European space boost from Amazon satellites

European space boost from Amazon satellites

Business news |
By Nick Flaherty

The launch of Amazon’s Project Kuiper constellation of 3,236 satellites will see a significant boost to the European space industry with two of the largest ever contracts.

Arianespace will be launching satellites on its next generation Ariane 6 rockets over three years, while the satellites will be dispersed from deployment systems developed by Beyond Gravity (formerly Ruag Space).

Both deals are the largest contracts for the companies involved, building equipment in 13 European countries. Beyond Gravity is doubling its production capacity in Linköping in Sweden.
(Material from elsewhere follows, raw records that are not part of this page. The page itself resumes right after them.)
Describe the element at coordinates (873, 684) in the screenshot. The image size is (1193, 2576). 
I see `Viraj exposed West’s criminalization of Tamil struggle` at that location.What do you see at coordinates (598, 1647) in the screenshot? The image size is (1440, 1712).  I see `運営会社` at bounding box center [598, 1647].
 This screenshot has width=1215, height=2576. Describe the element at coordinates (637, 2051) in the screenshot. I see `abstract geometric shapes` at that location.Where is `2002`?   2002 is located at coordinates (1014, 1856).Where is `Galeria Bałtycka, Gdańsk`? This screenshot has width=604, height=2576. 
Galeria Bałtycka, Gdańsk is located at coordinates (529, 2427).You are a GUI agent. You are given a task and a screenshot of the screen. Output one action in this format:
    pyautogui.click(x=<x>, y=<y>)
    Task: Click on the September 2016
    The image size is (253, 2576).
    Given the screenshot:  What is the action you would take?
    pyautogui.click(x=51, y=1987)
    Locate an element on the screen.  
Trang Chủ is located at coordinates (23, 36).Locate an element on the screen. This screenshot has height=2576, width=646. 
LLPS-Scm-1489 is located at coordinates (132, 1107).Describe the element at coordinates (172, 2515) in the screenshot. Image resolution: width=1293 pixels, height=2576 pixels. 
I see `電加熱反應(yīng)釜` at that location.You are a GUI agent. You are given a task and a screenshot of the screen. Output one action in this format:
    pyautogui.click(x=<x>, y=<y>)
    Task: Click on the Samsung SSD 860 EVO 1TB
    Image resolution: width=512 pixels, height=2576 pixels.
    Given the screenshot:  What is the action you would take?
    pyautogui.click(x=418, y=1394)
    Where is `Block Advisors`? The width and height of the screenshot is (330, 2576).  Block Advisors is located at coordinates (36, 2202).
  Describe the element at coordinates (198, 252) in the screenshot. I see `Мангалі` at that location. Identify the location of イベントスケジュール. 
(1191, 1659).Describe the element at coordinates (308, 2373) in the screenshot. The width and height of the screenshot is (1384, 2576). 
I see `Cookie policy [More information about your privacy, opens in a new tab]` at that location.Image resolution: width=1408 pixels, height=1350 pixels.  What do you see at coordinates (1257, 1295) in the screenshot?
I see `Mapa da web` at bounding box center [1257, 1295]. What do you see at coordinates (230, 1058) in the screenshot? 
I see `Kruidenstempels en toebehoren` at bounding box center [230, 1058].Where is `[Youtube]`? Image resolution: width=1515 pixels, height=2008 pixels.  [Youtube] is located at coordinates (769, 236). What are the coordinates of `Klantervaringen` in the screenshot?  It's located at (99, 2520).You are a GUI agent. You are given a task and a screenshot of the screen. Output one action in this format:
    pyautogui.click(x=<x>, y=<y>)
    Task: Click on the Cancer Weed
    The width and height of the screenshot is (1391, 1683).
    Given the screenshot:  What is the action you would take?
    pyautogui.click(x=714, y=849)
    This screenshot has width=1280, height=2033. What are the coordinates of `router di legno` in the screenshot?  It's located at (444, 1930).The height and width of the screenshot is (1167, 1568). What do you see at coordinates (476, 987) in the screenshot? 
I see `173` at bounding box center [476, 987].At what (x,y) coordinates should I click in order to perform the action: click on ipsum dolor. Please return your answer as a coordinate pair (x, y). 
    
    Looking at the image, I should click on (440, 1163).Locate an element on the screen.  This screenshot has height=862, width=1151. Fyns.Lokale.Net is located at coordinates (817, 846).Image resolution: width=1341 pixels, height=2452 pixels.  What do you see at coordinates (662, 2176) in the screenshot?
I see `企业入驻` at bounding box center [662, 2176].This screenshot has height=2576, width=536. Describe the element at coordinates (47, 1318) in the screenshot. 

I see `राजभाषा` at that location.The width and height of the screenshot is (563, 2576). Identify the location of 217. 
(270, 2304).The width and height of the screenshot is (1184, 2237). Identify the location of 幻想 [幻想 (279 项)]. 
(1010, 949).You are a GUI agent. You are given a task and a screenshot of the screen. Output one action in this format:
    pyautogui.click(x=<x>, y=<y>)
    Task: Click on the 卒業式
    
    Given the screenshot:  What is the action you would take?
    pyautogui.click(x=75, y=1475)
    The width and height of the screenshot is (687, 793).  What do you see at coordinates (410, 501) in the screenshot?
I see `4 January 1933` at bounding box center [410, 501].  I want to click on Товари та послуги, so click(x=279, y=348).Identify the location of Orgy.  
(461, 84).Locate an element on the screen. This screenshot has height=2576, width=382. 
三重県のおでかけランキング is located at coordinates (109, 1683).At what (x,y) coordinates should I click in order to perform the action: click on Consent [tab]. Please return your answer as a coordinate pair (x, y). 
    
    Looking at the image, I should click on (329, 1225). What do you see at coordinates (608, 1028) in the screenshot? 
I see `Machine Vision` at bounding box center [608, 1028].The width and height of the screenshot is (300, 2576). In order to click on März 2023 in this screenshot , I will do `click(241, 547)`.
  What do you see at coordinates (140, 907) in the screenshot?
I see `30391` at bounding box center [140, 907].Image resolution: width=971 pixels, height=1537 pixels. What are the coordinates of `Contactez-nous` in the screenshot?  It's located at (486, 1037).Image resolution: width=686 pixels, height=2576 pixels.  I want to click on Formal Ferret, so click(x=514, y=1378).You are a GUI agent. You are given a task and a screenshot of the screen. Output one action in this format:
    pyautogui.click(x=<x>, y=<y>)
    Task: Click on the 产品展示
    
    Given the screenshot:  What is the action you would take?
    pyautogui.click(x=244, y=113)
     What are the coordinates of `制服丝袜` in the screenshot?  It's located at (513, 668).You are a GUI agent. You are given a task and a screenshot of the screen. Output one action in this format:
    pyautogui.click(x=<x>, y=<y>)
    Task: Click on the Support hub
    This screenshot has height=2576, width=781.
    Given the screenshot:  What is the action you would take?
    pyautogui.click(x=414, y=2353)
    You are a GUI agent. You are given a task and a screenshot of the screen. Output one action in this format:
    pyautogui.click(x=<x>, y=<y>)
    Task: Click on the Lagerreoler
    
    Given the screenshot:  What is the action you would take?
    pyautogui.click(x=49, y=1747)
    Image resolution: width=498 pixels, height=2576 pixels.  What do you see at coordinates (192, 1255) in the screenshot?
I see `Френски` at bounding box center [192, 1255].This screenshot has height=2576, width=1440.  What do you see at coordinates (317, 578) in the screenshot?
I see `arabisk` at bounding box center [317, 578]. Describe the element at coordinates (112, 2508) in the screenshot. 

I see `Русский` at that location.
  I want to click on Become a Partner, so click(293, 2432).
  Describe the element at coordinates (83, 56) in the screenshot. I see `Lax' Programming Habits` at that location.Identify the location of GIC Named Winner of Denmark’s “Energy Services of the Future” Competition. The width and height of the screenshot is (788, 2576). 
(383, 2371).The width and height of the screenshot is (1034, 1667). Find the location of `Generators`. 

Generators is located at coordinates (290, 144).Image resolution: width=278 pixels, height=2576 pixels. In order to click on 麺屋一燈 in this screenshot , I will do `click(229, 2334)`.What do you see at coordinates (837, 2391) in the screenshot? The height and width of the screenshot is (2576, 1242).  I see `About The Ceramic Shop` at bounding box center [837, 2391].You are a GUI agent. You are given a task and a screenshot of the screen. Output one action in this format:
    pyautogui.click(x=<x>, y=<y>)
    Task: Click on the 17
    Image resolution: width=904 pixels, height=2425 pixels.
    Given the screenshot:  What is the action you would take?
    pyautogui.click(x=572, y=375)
The deployment system will be used with the other launchers, Blue Origin’s New Glenn and United Launch Alliance’s Vulcan Centaur rockets. The contracts total up to 83 launches over a five-year period, the largest commercial procurement of launch vehicles in history.

“Project Kuiper will provide fast, affordable broadband to tens of millions of customers in unserved and underserved communities around the world,” said Dave Limp, Senior Vice President for Amazon Devices & Services. “We still have lots of work ahead, but the team has continued to hit milestone after milestone across every aspect of our satellite system. These launch agreements reflect our incredible commitment and belief in Project Kuiper, and we’re proud to be working with such an impressive lineup of partners to deliver on our mission.”

Amazon is designing and developing the entire system in-house, combining the low earth orbit constellation with small, affordable customer terminals and a secure, resilient ground-based communications network. Project Kuiper will use Amazon’s global logistics and operations footprint, as well as Amazon Web Services’ (AWS) networking and infrastructure.

“Securing launch capacity from multiple providers has been a key part of our strategy from day one,” said Rajeev Badyal, Vice President of Technology for Project Kuiper at Amazon. “This approach reduces risk associated with launch vehicle stand-downs and supports competitive long-term pricing for Amazon, producing cost savings that we can pass on to our customers. These large, heavy-lift rockets also mean we can deploy more of our constellation with fewer launches, helping simplify our launch and deployment schedule.”

Blue Origin will provide 12 launches using New Glenn, with options for up to 15 additional launches. The agreement with ULA covers 38 launches on Vulcan Centaur, ULA’s newest heavy-lift launch vehicle. This launch services contract also covers production and launch infrastructure at Cape Canaveral Space Force Station, including a new, dedicated version of the Vulcan Launch Platform (VLP).

There are now more than 1,000 people at Amazon working on Project Kuiper, moving to full, production-ready deployment.